The Clarence M. Mitchell, Jr. School of Engineering at Morgan State University has an established Student Work Experience Program (SWEP) office where the primary goal is to ensure that the educational experience of students will be at or above the national average for all engineering students. The working definition of student work experience is a structured, career related experience in which the student performs tasks that contribute to the mission of a public or private organization, usually on a paid basis. Included among the experiences, may be activities such as cooperative education, internships/summer jobs, sponsored research, peer tutoring and/or experiences designed to provide opportunities that develop technical and management skills.The primary mission of SWEP is to seek, capture, and categorize student work experience opportunities, and to monitor the work experience progress of students.
Types of Experiences
Cooperative Education (Co-op)
The cooperative education program allows students to divide their time alternatively between full-time academic terms and full-time work experiences. Typically, the cycle is 8 months (January-September or May-December) on the job followed by
8 months in school, and so on, depending on the nature of the job and the school's academic structure. The co-op program is based on a series of semester-long work tours, which are planned and supervised work experiences that give the student an increased shared responsibility over time. Usually, the work projects are different with each work cycle and the total working experience helps the student-worker determine his or her area of focus after graduation.
Internships are short-term (10-12 weeks) work experiences usually during the summer break, but occasionally occurring in the academic year. Most are meaningful work experiences related to the students academic field and often involve research and development. Many times the student is a member of a research or work team and may help to define as well as carry out assigned tasks.
University faculty members are regularly awarded grants and contracts for research and development from government agencies and private companies. Many of these activities offer students opportunities to participate as paid assistants in research projects as part of their educational experience. Undergraduate research programs are intended to encourage students to consider attending graduate school and to consider the pursuit of careers in academia.

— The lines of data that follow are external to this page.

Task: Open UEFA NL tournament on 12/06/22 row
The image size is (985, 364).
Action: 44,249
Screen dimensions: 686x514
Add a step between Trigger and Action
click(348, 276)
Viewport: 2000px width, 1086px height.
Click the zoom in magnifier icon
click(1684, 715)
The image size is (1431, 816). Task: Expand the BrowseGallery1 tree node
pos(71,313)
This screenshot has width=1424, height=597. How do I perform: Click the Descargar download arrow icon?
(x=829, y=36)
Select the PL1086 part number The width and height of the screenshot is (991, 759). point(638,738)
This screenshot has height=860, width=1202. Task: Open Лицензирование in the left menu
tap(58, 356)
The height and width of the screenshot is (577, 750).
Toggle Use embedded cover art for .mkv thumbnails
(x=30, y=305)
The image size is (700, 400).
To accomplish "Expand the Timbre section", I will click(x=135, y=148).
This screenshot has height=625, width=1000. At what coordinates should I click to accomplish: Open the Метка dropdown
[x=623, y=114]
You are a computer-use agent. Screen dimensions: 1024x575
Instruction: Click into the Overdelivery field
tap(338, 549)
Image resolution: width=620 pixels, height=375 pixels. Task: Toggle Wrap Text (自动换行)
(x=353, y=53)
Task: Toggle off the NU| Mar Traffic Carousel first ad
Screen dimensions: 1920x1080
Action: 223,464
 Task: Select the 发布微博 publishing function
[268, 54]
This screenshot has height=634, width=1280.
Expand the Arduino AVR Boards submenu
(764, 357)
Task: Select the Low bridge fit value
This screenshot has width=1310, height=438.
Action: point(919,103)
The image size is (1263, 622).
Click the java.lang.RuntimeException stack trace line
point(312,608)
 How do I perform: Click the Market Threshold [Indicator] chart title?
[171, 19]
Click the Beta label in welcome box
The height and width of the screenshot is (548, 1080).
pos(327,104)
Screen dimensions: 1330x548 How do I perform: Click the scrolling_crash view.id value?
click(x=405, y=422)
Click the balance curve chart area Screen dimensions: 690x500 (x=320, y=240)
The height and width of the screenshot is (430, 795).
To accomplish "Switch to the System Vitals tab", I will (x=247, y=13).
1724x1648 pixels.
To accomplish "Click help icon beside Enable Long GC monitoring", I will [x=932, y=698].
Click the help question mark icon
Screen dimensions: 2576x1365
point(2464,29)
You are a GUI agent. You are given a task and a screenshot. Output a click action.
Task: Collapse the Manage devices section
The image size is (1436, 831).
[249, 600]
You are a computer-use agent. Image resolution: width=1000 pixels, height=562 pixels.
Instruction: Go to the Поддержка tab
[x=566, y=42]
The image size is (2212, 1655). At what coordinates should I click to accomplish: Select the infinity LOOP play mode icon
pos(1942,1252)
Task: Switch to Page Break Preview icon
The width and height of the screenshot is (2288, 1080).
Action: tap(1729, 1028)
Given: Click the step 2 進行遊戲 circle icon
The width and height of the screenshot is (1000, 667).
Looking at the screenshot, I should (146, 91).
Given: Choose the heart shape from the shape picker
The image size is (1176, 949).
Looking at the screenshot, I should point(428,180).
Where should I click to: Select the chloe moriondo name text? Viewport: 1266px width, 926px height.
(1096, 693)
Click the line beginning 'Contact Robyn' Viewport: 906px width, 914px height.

Students that participate in the peer tutoring/mentoring support program are upperclassmen (juniors and seniors) who assist faculty in providing lower division students with the academic support necessary to help them gain the confidence and skills required to successfully complete science, engineering and mathematics programs. Faculty members train and supervise the upperclassmen and meet with them and their lower division counterparts on a regular basis. Hourly wages are paid for work totaling no more than 12 hours per week.